The other stunt that makes audiences go nuts: You’re both swinging around the bridge and underwater.

NTR:
That was our first major sequence. We started off with that in December 2018. We just didn’t know, we had no idea what we were getting into. He started off with a sequence where I was on the bike and Charan was sitting behind me. We thought, “Okay, fine, good, great. It’s a great way to begin the third day,” when this pendulum-swinging started. And each time we went up 60 feet. Looking at each other, we were like, “What about 100 feet apart?” Because we had to come swinging, touch each other and go back. And I had this dead expression. It was like, “Charan? Are you gonna save me?” And Charan had the same expression.

RC: “Just don’t bang into my face!” [We were asking ourselves] “Is there any way we can convince Rajamouli that this is too dangerous for actors to be a part of?” Rajamouli is such a great, great, great director that he’s already rehearsed for it. He knows that it’s not dangerous for us anymore. And he’s not settling down for a no.

NTR: He does all his stunts by himself. You can’t question him saying that we’re gonna get hurt.

RRR, (aka RISE ROAR REVOLT), from left: Ram Charan, N.T. Rama Rao Jr., 2022.

“RRR”

Raftar Creations / courtesy Everett Collection

So did you get hurt?

NTR:
No, no, no, no, not in that sequence. But yes, we were injured. Charan had a very bad ligament tear in his ankle. And he injured his knee. And he has an ACL tear. I broke both my tendons on my wrist.

RC: The worst part is it didn’t happen when we were shooting an action sequence. It was just simple human error.

NTR: Miscalculation from our side. [We had to take] three months off.

RC: We were rehearsing. We were talking to the director about how we want to do it and as I was talking, I went past the edge and I fell off the platform.

NTR: Do you know the platform where Ram is flogging me? Ram was just talking to Rajamouli and just fell down.

RC: There were barbed wires behind me and I smashed my knee and on the platform. Three months off, the shoot was called off.

NTR: I was rehearsing. There was a gun which came up to me. I just took the gun and then I tore my tendons on my right wrist. While that was happening, they overstretched my arm and something went wrong here with my nerve and all this got numb [demonstrates]. We were off another two months. But we were never hurt on the set while performing the stunts.

With the action you had to deliver, you must have been physically and mentally exhausted. How did you sustain yourselves? How did you endure this gauntlet that you’ve described?

NTR:
What drove us every day throughout “RRR” was the sheer confidence Rajamouli put on us, the feeling that we are part of a great project, something big. As actors, we see the hard work Rajamouli, delivers, what he puts in to bring about these extraterrestrial sequences that, humanly, it’s impossible to imagine. When he has done that for us, I said, “We have to really deliver that to him, because he’s put his confidence on us. Because we were the faces of Rajamouli.” That woke us up every day. No matter that we were tired mentally, physically. It’s the confidence he put on us. We had to deliver it.

RC: Absolutely.

RRR

“RRR”

Variance Films

So the Oscar-nominated song “Naatu Naatu” was at the end of the shoot?
____________________
[Required task A]: Name every organization credited for the images in the RRR interview excerpt.
[Required task B]: Resume the RRR interview after its final sentence.

[Information shown]:
____________________
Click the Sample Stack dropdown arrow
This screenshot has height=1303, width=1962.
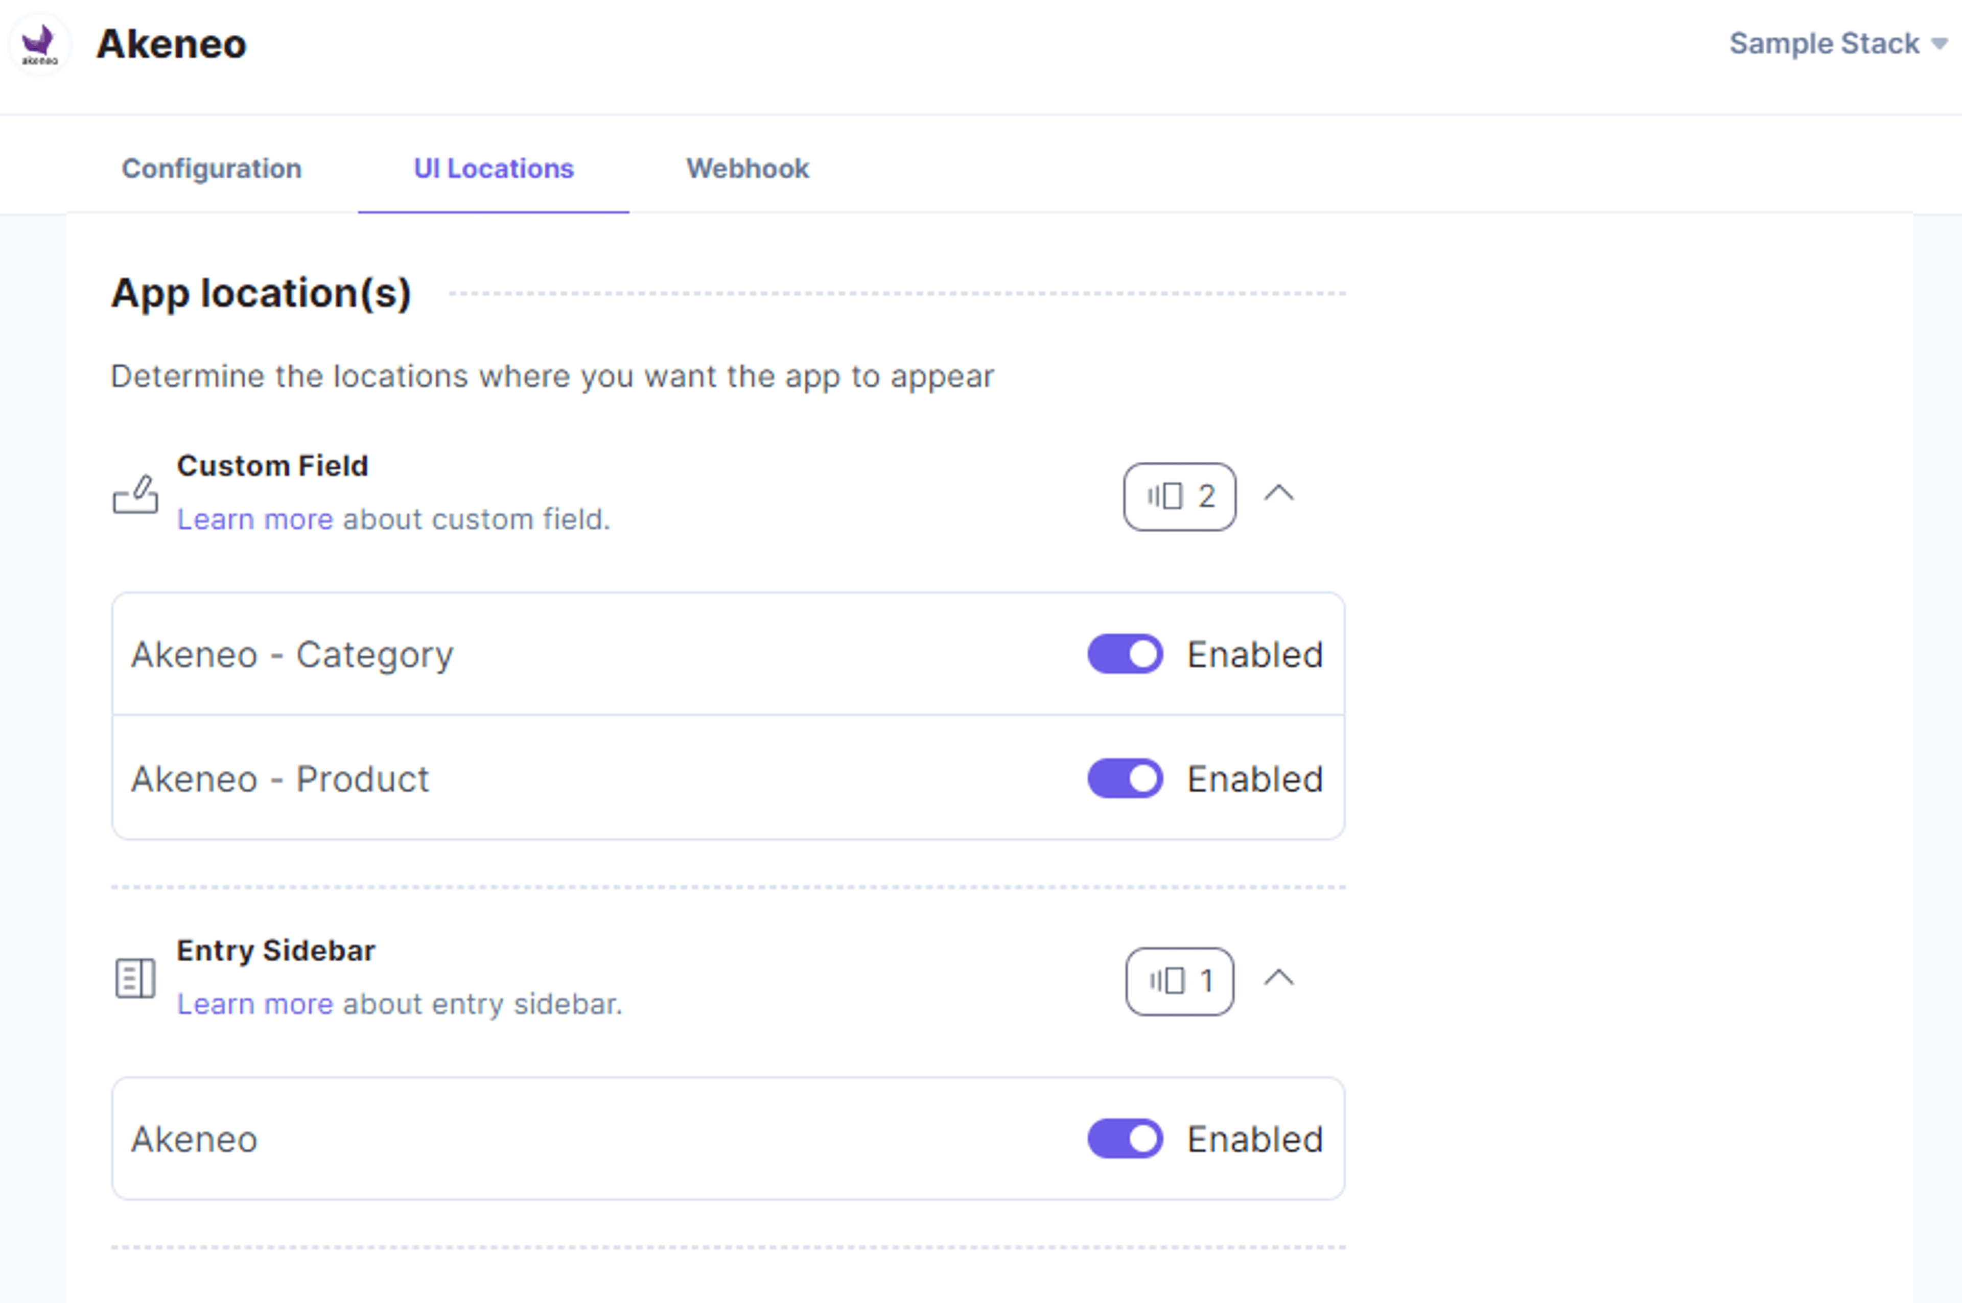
____________________
[Reply A]: Raftar Creations, Everett Collection, Variance Films

[Reply B]:
NTR:
Yeah, we started at the end of after all the tiring killing episodes. We thought it would be easy, but this was a bazooka.

Congrats on the Golden Globe nominations and the Best Song Oscar shortlist. Do you guys imagine yourselves performing the song on the Oscars?

NTR:
Well, that’d be great. But, I don’t know how it’s gonna look without suspenders, though. We definitely would be in our tuxedos. Rajamouli could do the arrangement, he’s good at arranging stuff.

RC: Out of the hundreds of [film] promotions we’ve done together, we’ve never done the steps. If it’s the Oscars, we will be more than happy to do it.

I’m crossing my fingers. But that must have been a very, very demanding and exhausting number to do as well — or was it broken up and not as bad as it looks?

NTR:
Charan is a phenomenal dancer. And I think I can call myself a dancer as well. [Charan agrees.] So it wasn’t a step which was very complicated. We’ve done complicated steps in our respective careers before. But what was more demanding was “Naatu Naatu” was a song with a big story. It’s got a start, a middle, and an end to it. So what was more demanding, and what Rajamouli wanted to capture, is when two friends are into each other and they have confidence in themselves. They don’t really need to look at each other. To replicate that you are one single person? You’re two bodies, but your body, your mind, it operates like one single person as one unit.

So you’re looking straight ahead. And you’re in sync.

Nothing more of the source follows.